The selection is inclusive; from a French outsider artist to a recent RCA graduate; from work on an architectural scale to toy-making. What remains constant between the pieces, however, is a sense of surprise and invention. Cuddly toys they may be, but Donna Wilson’s are surreal, angry, cannibalistic; it’s only a knitted balaclava, but when worn by Andy Diaz Hope in a busy financial district of a North American city the public may think a bank job’s in the offing; light and filmy though it is, a cobweb by Shane Waltener is gigantic enough to span a museum’s entrance-hall, evoking nightmare visions of a giant spider prowling the galleries.

Another not-to-be missed redefinition of the art of knitting is Kelly Jenkins’ machine-knit jersey ‘canvases’ featuring sensational tabloid headlines (‘Knit Uncensored’) and phone-box sex-cards substituting the words ‘knit’ and ‘sex’, simultaneously confusing gender stereotypes and making you smile.

Robins’ own contribution to the exhibition resulted from an artist’s residency in Berlin, when her daughter was just six months old. ‘My hands were itchy to make something, but I was emotionally and physically exhausted, so I invented a way of working where I didn’t have to make decisions.’ Robins inscribed the faces of a number of dice with a series of choices – colours, number of stitches, increase or decrease. ‘I could sit in bed at night, throw the dice, and the next day apply the instructions on a knitting machine.’ The pieces are pure chance, highlighting the process of knitting rather than any end result.
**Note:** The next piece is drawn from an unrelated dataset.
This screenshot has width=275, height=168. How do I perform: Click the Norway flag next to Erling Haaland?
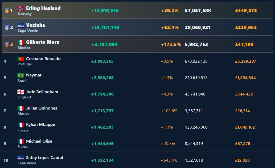21,8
And although they’re pinned out as if to be sewn together, they could never add up to anything wearable. ‘If you’re not a knitter, though, you won’t recognise that reference and instead may read them as architecture, defining the space left between,’ adds Robins.

As an exhibition that revels in rule breaking, highlights diversity and questions your assumptions, whether you’re a knit-head or a knit-novice, Knit 2 Together delivers.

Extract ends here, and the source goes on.